In Hawkins-El v. NYC Transit Authority, 18-cv-07167, 2021 WL 4222400 (EDNY Sept. 16, 2021), the court, inter alia, dismissed plaintiff’s disability-based hostile work environment claim (asserted under the Americans with Disabilities Act) against the New York City Transit Authority.
Plaintiff identified twelve incidents that he alleged created a hostile work environment, including plaintiff’s superintendent (Micelotta) repeated orders to plaintiff to get hearing tests, abusive yelling and cursing, defendant’s refusal to accommodate his request not to be tested in a subway tunnel, among others.
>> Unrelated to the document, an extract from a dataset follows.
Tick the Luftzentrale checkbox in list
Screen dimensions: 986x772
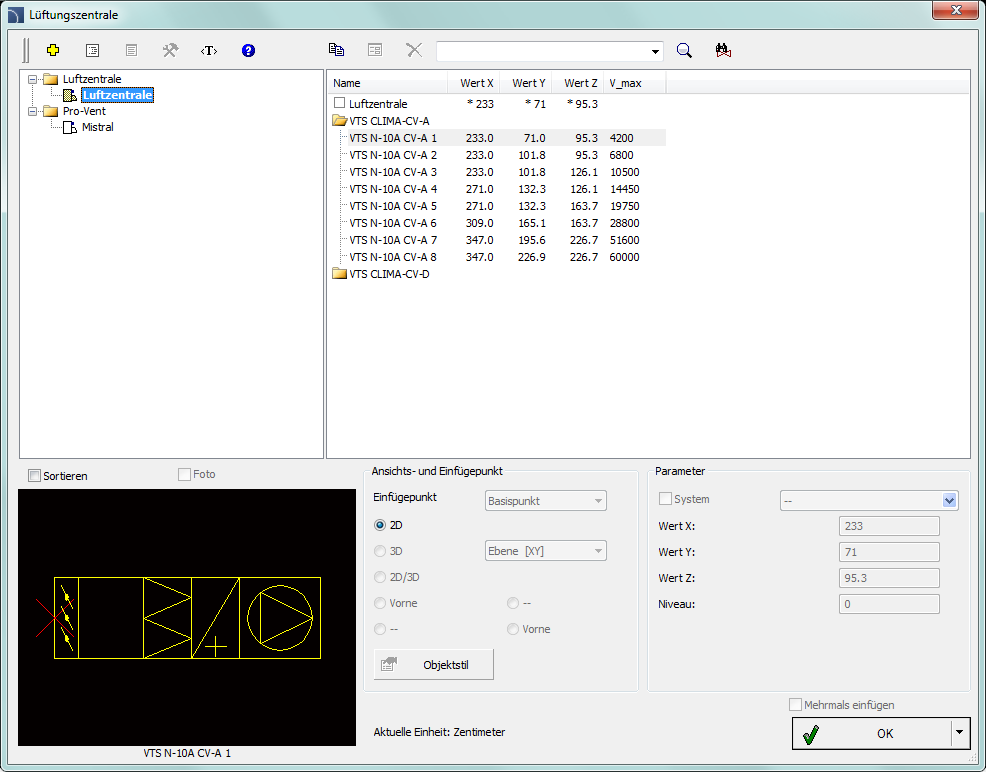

In reaching its determination, the court explained:
A determination as to whether these incidents created a hostile work environment “can be made only by carefully examining the circumstances in their totality, weighing the nature, severity, and frequency of the conduct.” Alfano, 294 F.3d at 376. The one alleged incident that stands out for its overtly abusive nature is when Micelotta purportedly yelled and cussed at Plaintiff. See, Pl.’s Opp’n at 2, 8. Plaintiff alleges that, during a March 17, 2017 phone call, Micelotta screamed at Plaintiff, “I don’t have to fucking call you,” “why should I fucking call you,” and “you just keep dragging your feet with this hearing thing, go down Monday and get tested.” March 21, 2017 Mem. at 1. Plaintiff did not receive any other derogatory statements about his hearing. Hawkins-El Dep. at 70. This isolated act is not severe enough to constitute a hostile work environment.
The only other potential instance of harassment is when Micelotta repeatedly required Plaintiff to get his hearing examined. See, Pl.’s Opp’n at 2, 8; See also, Hawkins-El Dep. at 65-69. Plaintiff alleges that, between March 7, 2017 and 2018, Micelotta sent him to the MAC for checkups “over 10 or 11 times.” See, Hawkins-El Dep. at 66-68. As an initial matter, there is no evidence in the record to support the alleged number and frequency of MAC visits. In addition, even if the allegation were true, requiring Plaintiff to attend medical appoints for his known hearing impairment cannot establish an objectively abusive work environment, particularly where, as here, Plaintiff’s safety was a concern. See, Fox, 918 F.3d at 74 (the record must support a finding that the workplace was both subjectively and objectively offensive). Micelotta knew Plaintiff suffered from hearing loss. See, Micelotta Dep. at 31-33. It was reasonable for Micelotta, as Plaintiff’s superintendent, to require Plaintiff to get his hearing examined, especially after the February 8, 2017 incident where Plaintiff nearly was injured by a forklift that he apparently did not hear coming and once Plaintiff failed his first practical field test. Id. at 31-33, 56-57.
*9 Moreover, there is no evidence that Micelotta acted with any discriminatory motive or animosity when he ordered Plaintiff to go to the MAC.